2pm second Sunday every month
From Sunday 14 April

London: Apple, Covent Garden (Map)

Birmingham: Apple, 128 New St (Map)

    • End Uyghur forced labour in Apple supply chains!

    • End Apple’s collaboration with CCP censorship!

    • Union rights for factory workers in China!

    • Decent conditions & union recognition for UK Apple workers!


    Join Workers Against the CCP to protest exploitation and abuse by corporate giant Apple and the Chinese state. Power and freedom to workers, East and West, against corporate and state bureaucrat power and profit!

    After our successful protests in London & Birmingham, we've resolved to return and protest Apple every month, to demand an end to their abuses! Join us in London and Birmingham! And if you're in another city, get in touch to help organise more protests and pickets. Let's ramp up the pressure!

    Please help us spread the word. Share this post on social media (tag @workersantiCCP on twitter/instagram); bring your union branches, local Labour/Green/etc party groups, and other campaign groups; and print this leaflet to share with friends and colleagues:


    Why we're protesting

    Apple makes tens of billions of profits every year, and last year became the world’s first $3 trillion company. Its bosses and shareholders make their wealth on the backs of workers in factories, shops and offices across the world.

    Investigations have repeatedly linked the factories that build Apple’s products to the Chinese state’s forced labour programmes, conscripting the persecuted Uyghur people to make profits for big business and state bureaucrats.

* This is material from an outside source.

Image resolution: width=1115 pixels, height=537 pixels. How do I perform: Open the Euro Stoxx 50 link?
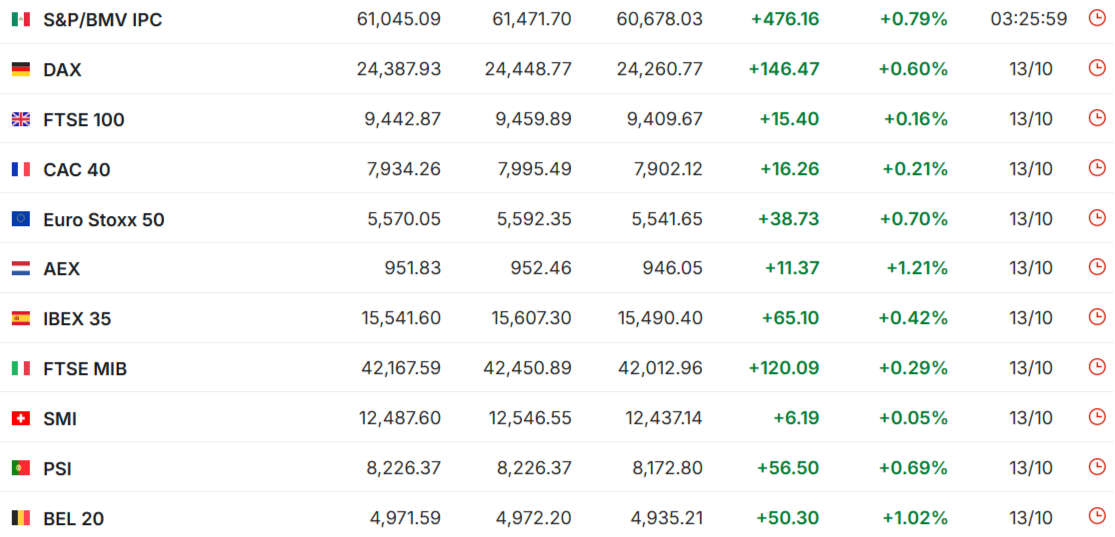point(104,220)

    Even outside the forced labour programmes, Chinese workers are banned from forming free trade unions to assert their rights, helping enable hyper-exploitation in appalling conditions. In the notorious Foxconn factories making Apple products, some have been driven to suicide. In 2022, workers were locked into Zhengzhou’s vast “iPhone City”, to maintain production during a COVID outbreak. Their rebellions and jailbreaks helped spark the countrywide “White Paper” protest movement.

    To maintain a cosy business relationship with the Chinese state, Apple helps its censorship regime. In 2019 the company removed access to an app that Hong Kong democracy activists had used to organise during protests. In 2022, it curbed the AirDrop feature that activists had used to spread dissident messages.

    And on our own high streets, the retail workers who sell those products are battling union-busting, real-terms wage cuts, precarity and discrimination - showing how workers around the world have more in common with each other than with our bosses and our governments.

    Join us to stand up for workers’ rights, freedom and international solidarity!